Off-duty, her strict workout regimen with Johnson—whom she started working with in 1999 after her first bout with cancer—also contributed to her “notorious” persona. Johnson called Ginsburg a “super diva,” and said she would often show up to their training sessions on an hour’s sleep.
“I remember the justice had given me a couple of books about her, but I never really read them because the justice didn’t hire me to be a fanboy,” he said before her death. “It wasn’t until I saw the documentary that I realized why she has this cult following…women have so many rights because of all that she’s done quietly, behind the scenes—like a ninja.”

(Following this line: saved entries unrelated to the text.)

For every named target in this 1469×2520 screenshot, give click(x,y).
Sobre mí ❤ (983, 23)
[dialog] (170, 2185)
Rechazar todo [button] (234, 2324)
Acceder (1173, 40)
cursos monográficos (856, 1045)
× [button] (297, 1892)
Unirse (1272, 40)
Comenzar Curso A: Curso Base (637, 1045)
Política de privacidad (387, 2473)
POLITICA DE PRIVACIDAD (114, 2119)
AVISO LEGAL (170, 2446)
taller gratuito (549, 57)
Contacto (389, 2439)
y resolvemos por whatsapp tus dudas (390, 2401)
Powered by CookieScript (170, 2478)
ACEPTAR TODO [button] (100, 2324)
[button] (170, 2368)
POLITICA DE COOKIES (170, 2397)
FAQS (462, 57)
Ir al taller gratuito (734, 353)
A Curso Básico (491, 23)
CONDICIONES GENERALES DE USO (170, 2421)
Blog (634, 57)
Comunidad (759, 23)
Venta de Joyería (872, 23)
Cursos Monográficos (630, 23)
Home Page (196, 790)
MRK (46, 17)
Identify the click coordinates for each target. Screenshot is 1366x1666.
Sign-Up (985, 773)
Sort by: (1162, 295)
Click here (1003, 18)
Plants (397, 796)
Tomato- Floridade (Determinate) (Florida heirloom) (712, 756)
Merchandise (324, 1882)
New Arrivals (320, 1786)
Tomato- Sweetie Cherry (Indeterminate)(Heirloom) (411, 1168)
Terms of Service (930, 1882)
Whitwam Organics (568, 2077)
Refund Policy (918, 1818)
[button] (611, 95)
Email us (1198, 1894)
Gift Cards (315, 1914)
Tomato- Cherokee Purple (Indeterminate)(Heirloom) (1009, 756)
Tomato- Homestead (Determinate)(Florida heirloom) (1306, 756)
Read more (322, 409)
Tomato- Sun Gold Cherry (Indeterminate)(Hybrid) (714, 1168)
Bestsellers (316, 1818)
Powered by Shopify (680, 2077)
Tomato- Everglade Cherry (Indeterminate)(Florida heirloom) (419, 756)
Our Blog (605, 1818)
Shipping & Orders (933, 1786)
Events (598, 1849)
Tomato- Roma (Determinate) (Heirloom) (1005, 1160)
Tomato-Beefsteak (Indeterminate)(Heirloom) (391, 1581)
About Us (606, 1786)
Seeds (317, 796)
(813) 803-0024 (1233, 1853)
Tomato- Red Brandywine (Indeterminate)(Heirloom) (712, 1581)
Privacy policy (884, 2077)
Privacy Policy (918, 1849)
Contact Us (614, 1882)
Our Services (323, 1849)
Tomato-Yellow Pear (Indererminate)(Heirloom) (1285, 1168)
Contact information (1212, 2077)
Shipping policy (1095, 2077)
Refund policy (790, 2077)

But despite her larger-than-life persona, the real Ginsburg was reserved and hard-working, according to people who worked with her in the past. Elizabeth Langer, a former attorney who worked with Ginsburg on the Women’s Rights Law Reporter journal at Rutgers, described her in 2018 as “very reserved and very diligent.” Kate Andrias, a law professor at the University of Michigan who clerked for Ginsburg in the 2006 term, said that she was an “exceedingly demanding” boss, but she also cared about her staff—mentoring them, taking them to the opera and bringing in cakes for birthdays made by her husband, Marty, who died in 2010.
“There’s a fairly stark contrast between the meticulous, careful and reserved person that I worked for and this pop culture icon,” Andrias told TIME in an interview before her death. “But, at the same time, when we were working for her, we could see her quiet wit and commitment to justice.”
Ginsburg seemed amused by her late-in-life fame. She said in 2014 that she owns “quite a large supply” of Notorious RBG shirts. She often liked to compare herself to the Notorious B.I.G. by noting they were both born in Brooklyn. In an interview at New York Law School in February 2018, she marveled at her status as a pop culture icon, saying: “I am soon to be 85, and everybody wants to take their picture with me.”
‘Her legacy isn’t over’
Many say it’s hard to deny the significance Ginsburg has had for so many women.
After giving birth to her daughter, Ginsburg entered Harvard Law School as one of only a handful of female students. She eventually graduated from Columbia Law School at the top of her class—but she didn’t receive any job offers. When one of her professors recommended her for a clerkship with then-Supreme Court justice Felix Frankfurter, she was turned down because he reportedly “wasn’t ready to hire a woman.“
“A lot of us have similar stories—I do,” Langer told TIME in 2018. “Her career path is a remarkable path for women to follow.”
The women who spoke to TIME for this story all say that they have their law careers thanks to Ginsburg—both for her work shaping equal rights as an attorney and as a trailblazer in her own career.
“I know that without her efforts, I wouldn’t be in this seat. I grew up in this world—especially as a young woman of color—where the roles of women and men were divided,” Martinez, the Texas justice, said. “Justice Ginsburg knew that changing the culture meant changing the laws.”
“She’s always been underestimated,” Knizhnik also said, “and she [kept] proving people wrong.”